Here is what I propose for the next little while:

  1. Blog no more: I’m winding down Bjütie to focus on other (offline) writing. I hope to post once more to provide an update on how all this went, and then take it down for good in Spring 2018.
  2. Unfollowing social media: I am keeping my social media accounts but unfollowing any accounts that pollute my brain. I will check my Facebook once every couple of days, and continue to train my feed to only show me people I care about and not sad junk. I will keep posting cute pics of my cats on Instagram, and keep sharing things on Facebook that I think my friends will appreciate. As for Twitter and Pinterest, I rarely use them and only for specific things like traffic updates or saved recipes. So that’s ok.
  3. FOMO be gone: One of the things I find most frustrating about online activities is that, once in a while, there’s an article or blog post that is so good it bolsters that Fear Of Missing Out that keeps me checking my Facebook/Twitter/Pocket hits/whatever. I’ll have to accept that I will miss some good stuff — I can’t read everything (and, believe me, most of what I click on turns out to be disappointing rehashed information in any case).
  4. Limited connectivity: I will check my personal email only a couple of times per day. I’ve already unsubscribed from most promotional emails; I now just have to give one last ruthless push to get rid of all the crap. I will continue to consume the podcasts and shows I truly enjoy, as well as YouTube videos when I need to (like for yoga). The web is a good place to find information and will continue to be, no doubt. I just can’t get distracted by all the shiny buttons.
  5. Free time: I used to be a champion at daydreaming and staring into space. I welcome this back into my life!
  6. More offline play: My Monsieur and I really enjoy playing old timey games like ping pong, backgammon, and cribbage. We like being silly, going for walks nearby, and swimming in the river. More yes to all these things.
  7. Creating: I don’t want to set any goals as far as my creative projects are concerned. I will let things unfold and do things for fun, not because I want to be “productive.”

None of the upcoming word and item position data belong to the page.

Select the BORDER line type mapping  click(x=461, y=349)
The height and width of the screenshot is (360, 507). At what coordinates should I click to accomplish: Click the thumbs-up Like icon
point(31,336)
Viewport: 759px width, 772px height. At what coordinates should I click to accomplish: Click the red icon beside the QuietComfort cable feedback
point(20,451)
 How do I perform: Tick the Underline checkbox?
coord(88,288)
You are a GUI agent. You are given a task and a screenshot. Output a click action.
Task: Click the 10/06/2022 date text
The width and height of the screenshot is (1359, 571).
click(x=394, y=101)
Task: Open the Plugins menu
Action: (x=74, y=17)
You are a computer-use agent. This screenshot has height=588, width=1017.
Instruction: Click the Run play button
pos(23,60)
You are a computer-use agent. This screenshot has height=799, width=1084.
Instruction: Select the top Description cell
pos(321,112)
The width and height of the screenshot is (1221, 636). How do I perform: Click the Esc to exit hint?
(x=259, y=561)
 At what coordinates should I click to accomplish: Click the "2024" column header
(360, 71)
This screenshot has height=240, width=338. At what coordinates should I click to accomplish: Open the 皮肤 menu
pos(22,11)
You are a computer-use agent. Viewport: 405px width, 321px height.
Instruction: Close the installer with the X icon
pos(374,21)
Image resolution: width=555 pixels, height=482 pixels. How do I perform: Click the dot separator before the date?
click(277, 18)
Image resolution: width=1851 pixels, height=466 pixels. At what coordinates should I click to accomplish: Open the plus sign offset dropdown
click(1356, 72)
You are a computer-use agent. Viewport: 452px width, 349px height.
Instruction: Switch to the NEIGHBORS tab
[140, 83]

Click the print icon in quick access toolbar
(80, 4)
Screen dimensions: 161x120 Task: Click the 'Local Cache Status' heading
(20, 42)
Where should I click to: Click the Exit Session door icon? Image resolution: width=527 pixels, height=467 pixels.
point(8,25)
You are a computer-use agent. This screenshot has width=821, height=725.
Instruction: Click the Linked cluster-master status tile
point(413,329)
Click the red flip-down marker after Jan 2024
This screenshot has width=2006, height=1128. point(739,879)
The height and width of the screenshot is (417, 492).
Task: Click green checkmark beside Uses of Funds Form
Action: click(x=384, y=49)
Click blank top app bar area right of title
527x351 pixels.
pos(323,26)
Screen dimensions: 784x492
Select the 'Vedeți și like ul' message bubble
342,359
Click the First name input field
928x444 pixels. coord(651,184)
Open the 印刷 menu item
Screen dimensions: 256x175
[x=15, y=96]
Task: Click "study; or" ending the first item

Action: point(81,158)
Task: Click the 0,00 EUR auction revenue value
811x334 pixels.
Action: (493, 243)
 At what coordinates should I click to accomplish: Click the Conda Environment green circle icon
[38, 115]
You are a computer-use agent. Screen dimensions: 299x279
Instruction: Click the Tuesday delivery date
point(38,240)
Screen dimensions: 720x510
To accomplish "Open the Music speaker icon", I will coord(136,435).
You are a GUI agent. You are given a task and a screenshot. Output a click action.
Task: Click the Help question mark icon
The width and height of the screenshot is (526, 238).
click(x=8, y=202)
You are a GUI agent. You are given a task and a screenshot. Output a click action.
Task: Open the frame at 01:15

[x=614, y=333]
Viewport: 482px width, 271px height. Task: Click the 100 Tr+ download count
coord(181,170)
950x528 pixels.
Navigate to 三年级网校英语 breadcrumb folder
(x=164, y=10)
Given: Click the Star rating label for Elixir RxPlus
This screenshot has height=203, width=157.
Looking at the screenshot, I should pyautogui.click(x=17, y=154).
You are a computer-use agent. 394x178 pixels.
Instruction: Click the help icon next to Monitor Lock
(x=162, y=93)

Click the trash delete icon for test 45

It’s been grand, y’all. I can’t express how wonderful this blog has been for me. I learned skills that became instrumental to my career advancement (which wasn’t my goal AT ALL when I started). And I have a new appreciation for writing and writers. This is hard work! But so very rewarding… See you on the next (and last) one.

xox Brenda

 

 

Comments

  1. Your posts have so often been provocative, in a good way, and helped me to think about the world. Thank you!

  2. I am sad that this blog is coming to an end! I loved reading your posts 🙂 As a fellow blogger and friend, I can understand your decision. I guess you need to do what feels right for you. I stay away from a lot of social media stuff too (as in, I can go a few days—even sometimes a week or two without looking at Facebook). I don’t have a Twitter or Instagram account. Like you, I just want to keep things simple and do stuff that makes me happy (which, yes, involves time OFF the computer/devices). I always hated negative news feeds and the news in general because of all the Debbie Downer things I’d rather not hear about. However, writing my blogs still brings me joy and makes me feel useful to the online world. Good luck with this new outlook on free time and hope to see you occasionally on FB 😉

  3. I love your writing and your thoughtful posts – you will definitely be missed. But I completely understand – I’ve also been feeling lately that there’s just too much information coming at me all the time, and most of it depressing. I miss the quieter times of being offline. I doubt I’ll ever quit blogging, but a cleanse and a cleanout of my feeds is definitely called for. I’m looking forward to hearing how your break goes – please do update us from time to time!